Una cosa parece cierta: cuanto más demore Duque en pasar de las poses de diálogo a dar respuestas verdaderas a las demandas principales de la protesta social, más se acrecentará el descontento y se sumarán nuevas demandas cuya atención ha sido aplazada por muchos años, además de otras vinculadas a acuerdos pasados incumplidos. Así, cada vez se alejará más la meta del Gobierno de restablecer la calma luego de la tempestad que ha desatado. El detonante de la explosión social no ha sido únicamente la conocida incapacidad e inflexibilidad de Duque como gobernante, su frivolidad y desconexión con el país. Más graves son sus limitaciones doctrinarias y su adhesión a la regresiva política neoliberal de exclusión social, así como el manejo inescrupuloso del Estado y el uso de sus atribuciones para favorecer al partido de gobierno, a su jefe y a sus colaboradores. No solo se conocen los escandalosos contratos destinados a propaganda oficial y otros costosos servicios contratados para premiar generosamente a sus partidarios en medio de la peor crisis económica y fiscal. También resalta, como reflejo de su talante sectario, la endogamia burocrática de su gobierno, tara que ha agudizado su aislamiento y le ha impedido contar con ministros y altos funcionarios algo más calificados para entender la situación real y concertar soluciones.

¿Qué nos espera? Más allá de sus declaraciones acartonadas, el indicio más claro de si Duque ha escogido el realismo y la responsabilidad constitucional sobre la soberbia y el dogmatismo será la respuesta concreta que eventualmente dé a las demandas del Comité del Paro. Y su mayor o menor demora en hacerlo: El país sabe que una de las prácticas típicas del mandatario frente a los reclamos sociales es la dilación y conoce su proclividad a disfrazar la realidad con eufemismos demagógicos. La intención es quemar tiempo, aunque posiblemente así solo consiga reafirmar su descrédito y acrecentar el descontento popular. Sobre todo si insiste priorizar el uso de la fuerza y el discurso de estigmatización por encima del respeto y la concertación.

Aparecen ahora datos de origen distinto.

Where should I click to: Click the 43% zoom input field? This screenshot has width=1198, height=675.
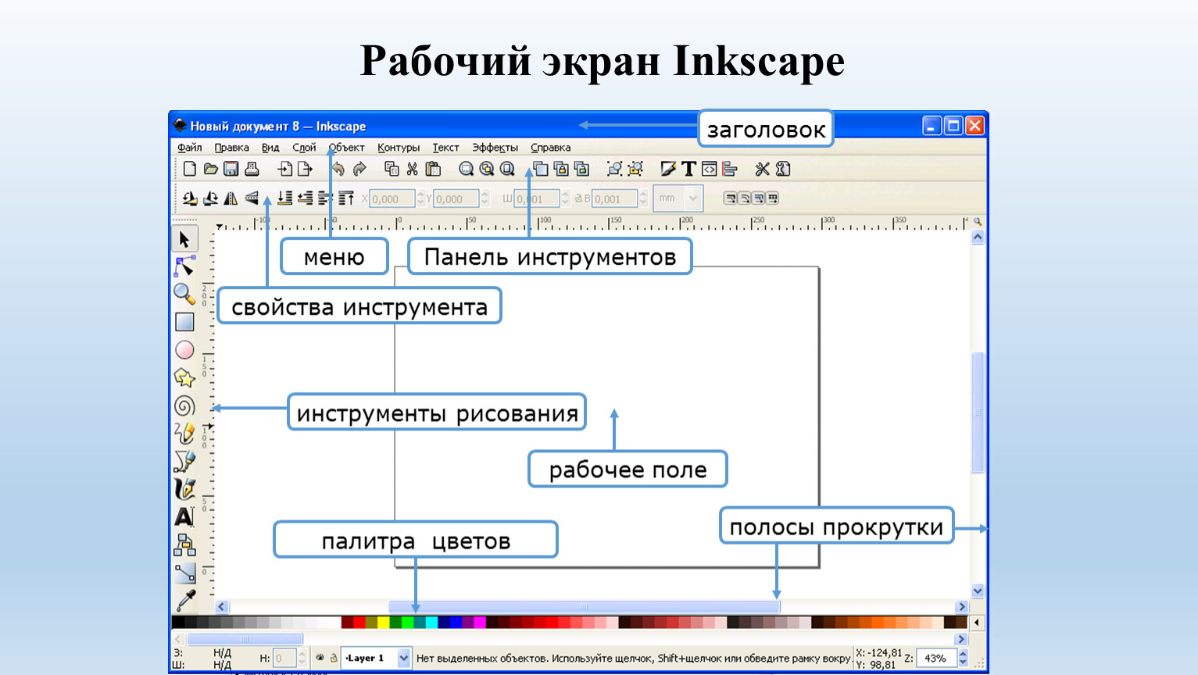click(x=935, y=658)
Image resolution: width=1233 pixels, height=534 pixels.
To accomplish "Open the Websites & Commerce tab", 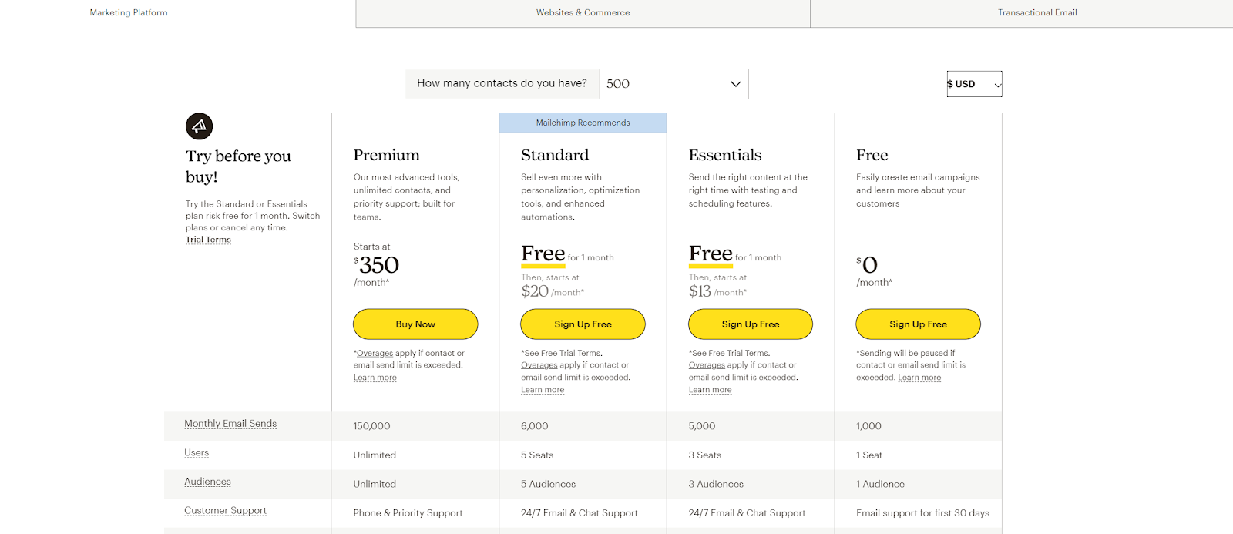I will [583, 13].
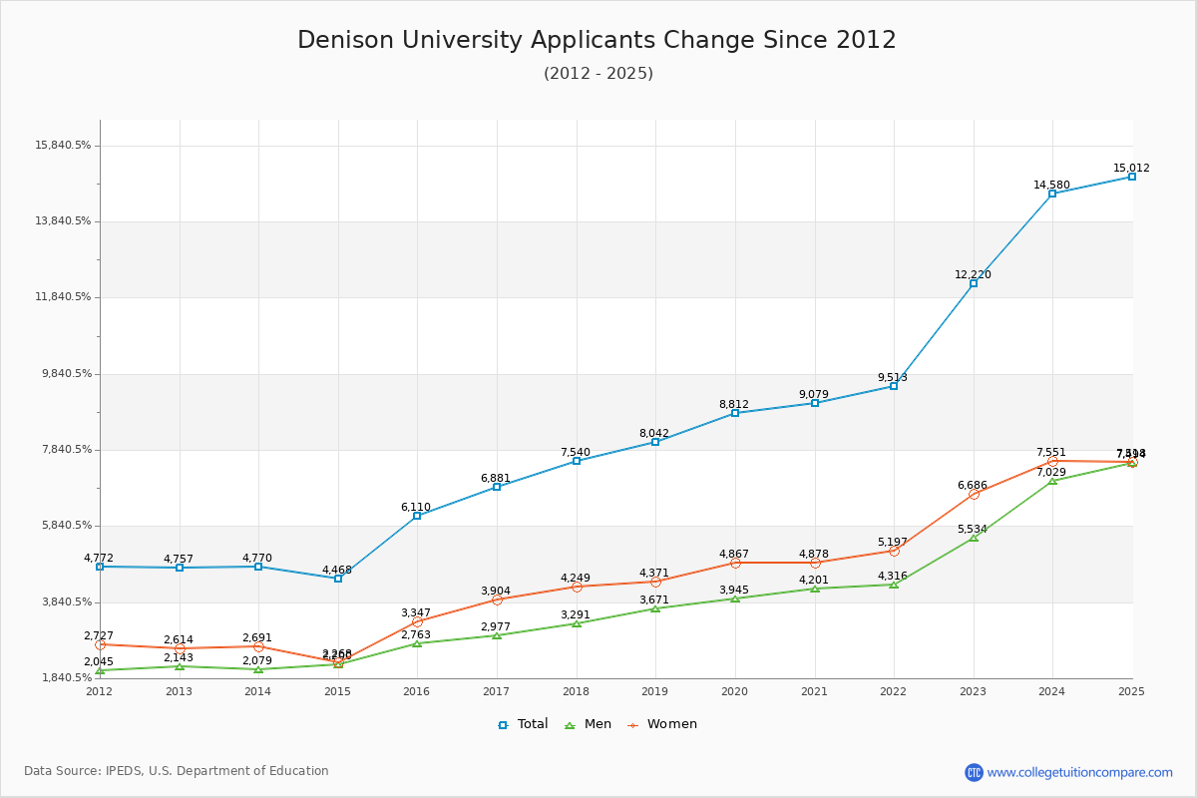The height and width of the screenshot is (798, 1197).
Task: Select the 15,012 data point for 2025
Action: tap(1130, 176)
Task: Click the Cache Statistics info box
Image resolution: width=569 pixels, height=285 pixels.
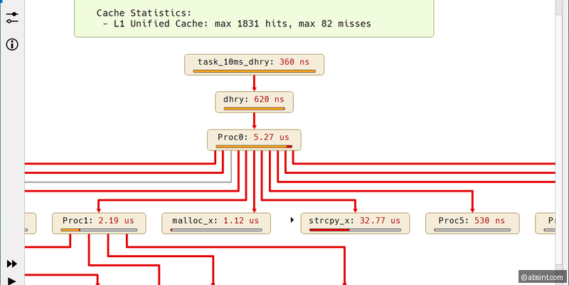Action: tap(254, 19)
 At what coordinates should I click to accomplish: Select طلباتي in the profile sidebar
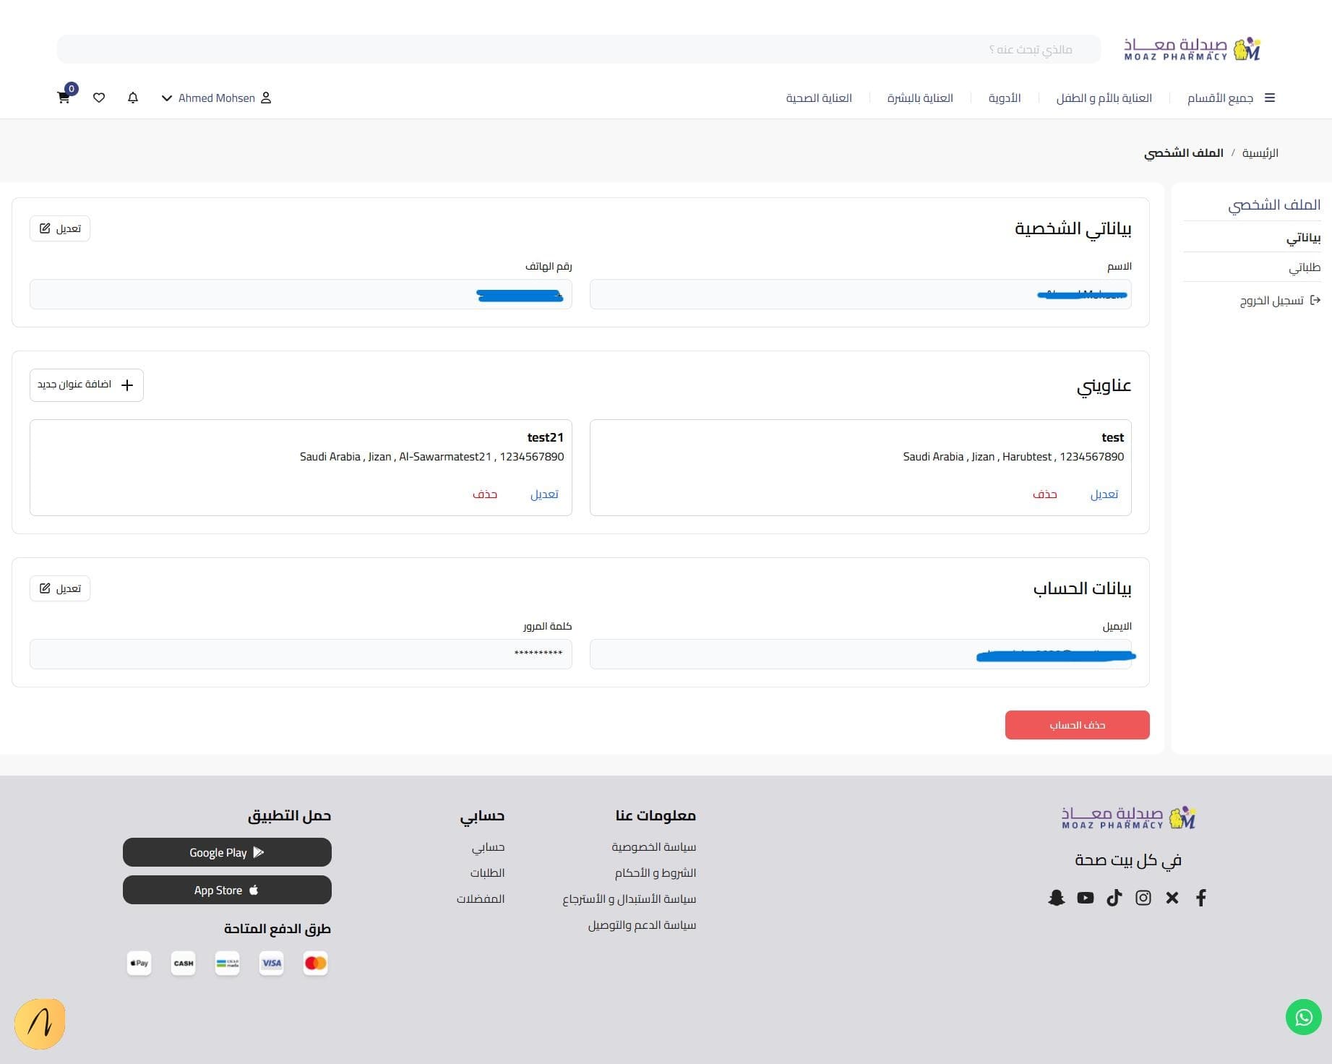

Sin embargo, es evidente que la decisión más funesta que puede tomar el Presidente es instaurar la dictadura encubierta por medio de declarar el estado de Conmoción Interior para legislar por decreto y generalizar la represión militar. Es lo que le aconsejan desde el Centro Democrático, su partido, y, cómo no, desde el partido tradicional de los grandes terratenientes, el Partido Conservador. Incluso, los alfiles parlamentarios de Uribe están dedicados a convocar a los empresarios a ejercer la censura económica contra los medios informativos y a confrontar a los manifestantes, a quienes tildan de “terroristas”. Al mismo tiempo les piden a esos grupos con poder económico presionar al Gobierno para que cierre la puerta al diálogo y emplee la fuerza para disolver la protesta. Su justificación del despotismo y la violencia represiva es que se trata de “legítima defensa” y no un ataque abierto contra los derechos constitucionales a la libertad de expresión y la protesta social.

De obedecer la orientación de Uribe (su llamado expreso al uso de las armas por la Fuerza Pública, aunque ahora trate de despistar con engañosas “propuestas”) Duque tendría que abandonar el Estado de Derecho. Pero entonces no solo tendrá que renunciar a la apariencia democrática que ha manejado para interpretar su papel vergonzoso e incoherente frente al gobierno de Maduro en Venezuela, sino que hundirá a Colombia en una crisis más profunda.